GPU deployments
If your host has an NVIDIA GPU, Octostar's ML pipeline components and Streamlit apps can use it. Versions must be consistent across the stack — host driver, CUDA, and the app image are tied together.
Tested baseline
- OS: Ubuntu 22.04
- NVIDIA driver: 560+ (tested with 560.35.03)
- CUDA: 12.6
- App base image:
nvidia/cuda:12.6.0-base-ubuntu22.04
1. Provision the host
Install the NVIDIA drivers and confirm the GPU is visible:
sudo ubuntu-drivers install
nvidia-smi
nvidia-smi should report the driver and CUDA version, e.g.:
NVIDIA-SMI 560.35.03 Driver Version: 560.35.03 CUDA Version: 12.6
2. Verify GPU access from a container
Confirm the cluster can schedule a GPU workload:
kubectl run nvidia-smi --restart=Never --rm -i --tty \
--image nvidia/cuda:12.6.0-base-ubuntu22.04 -- nvidia-smi
You should see the same nvidia-smi output from inside the pod. (This requires
the NVIDIA device plugin / GPU operator on the cluster.)
3. Configure GPU values
Use the GPU configuration template as your starting point instead of the CPU one:
cp local-env.template-gpu.yaml local-env.yaml
The pipeline component blocks (objectDetection, documentExtractor,
imageAugmentation, audioTranscription) expose
GPU-placement knobs — for example:
objectDetection:
faceDetection:
device: ["cuda:0"]
gpuFallback: true
generalEmbeddings:
device: ["cuda:0"]
gpuFallback: true
# gpu:
# requests: 1
# limits: 1
# nodeSelector:
# nvidia.com/gpu.present: "true"
Set device: ["cuda:0"] (or "cpu"), gpuFallback, and the gpu.requests /
gpu.limits and nodeSelector blocks per component as appropriate for your
hardware. See Configuration for the full set of pipeline
knobs (worker queues, dynamic batching, per-task limits).
4. Run a GPU-powered app
When creating a Streamlit app from the Octostar UI, edit its manifest.yaml to
reference the GPU image:
image: octostar/streamlit-apps-gpu:latest
A minimal sanity-check app body (after the sample app's imports):
from torch import cuda
assert cuda.is_available()
assert cuda.device_count() > 0
print(cuda.get_device_name(cuda.current_device()))

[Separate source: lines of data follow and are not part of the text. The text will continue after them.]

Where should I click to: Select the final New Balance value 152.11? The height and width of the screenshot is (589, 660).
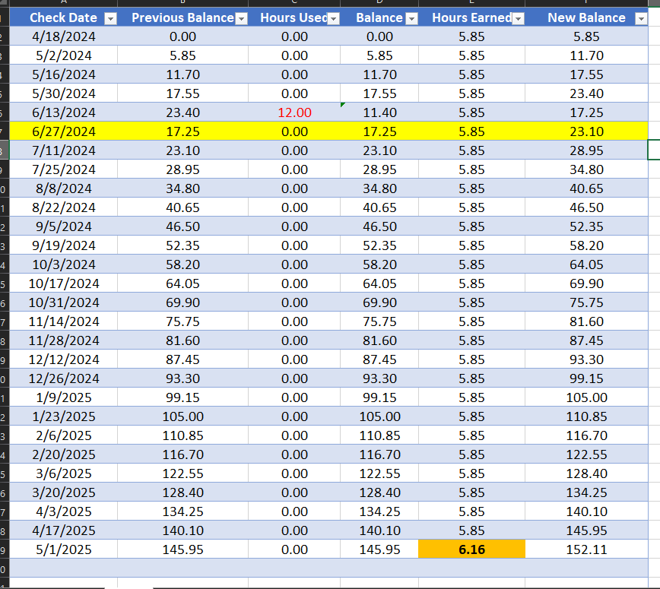586,549
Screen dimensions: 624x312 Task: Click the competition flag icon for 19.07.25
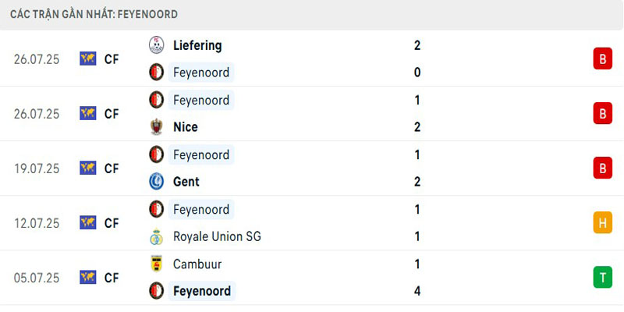87,168
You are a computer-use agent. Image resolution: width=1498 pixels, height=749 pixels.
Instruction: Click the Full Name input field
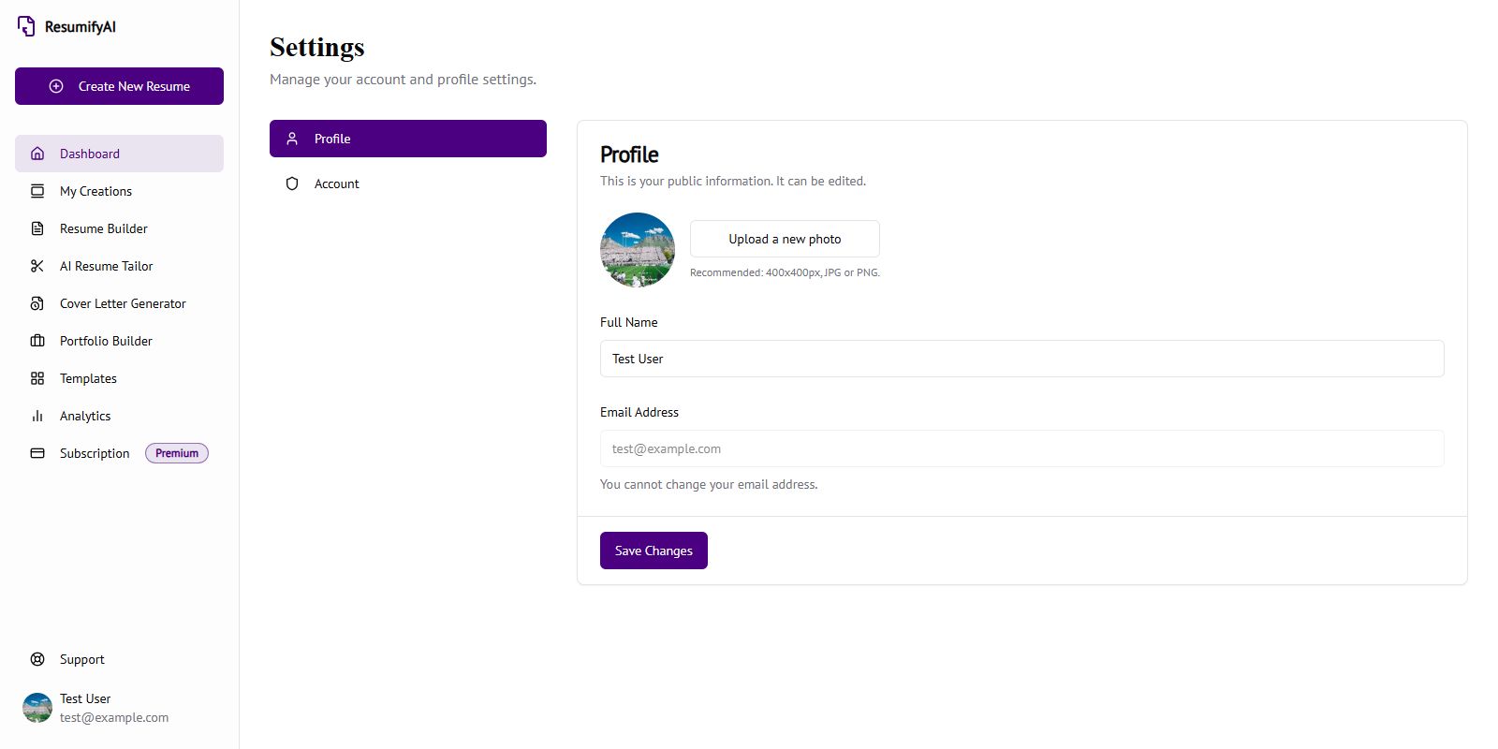(x=1021, y=359)
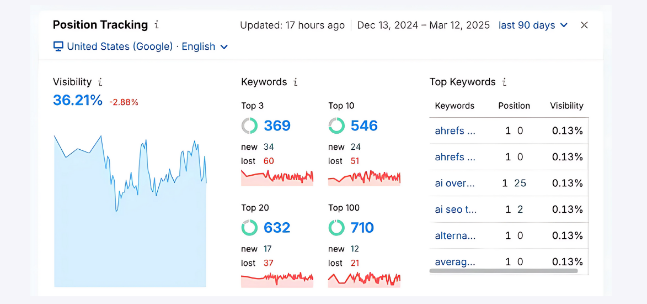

st.header("This is a GPU powered instance")
st.subheader(cuda.get_device_name(cuda.current_device()))
If cuda.is_available() is True and the device name prints, the GPU path is
working end to end.
⚠️ Keep versions aligned — Driver / CUDA / image-version mismatches are the usual cause of GPU pods failing to start or silently falling back to CPU. Keep the host driver, CUDA toolkit, and the
nvidia/cudabase image of your app images on compatible versions.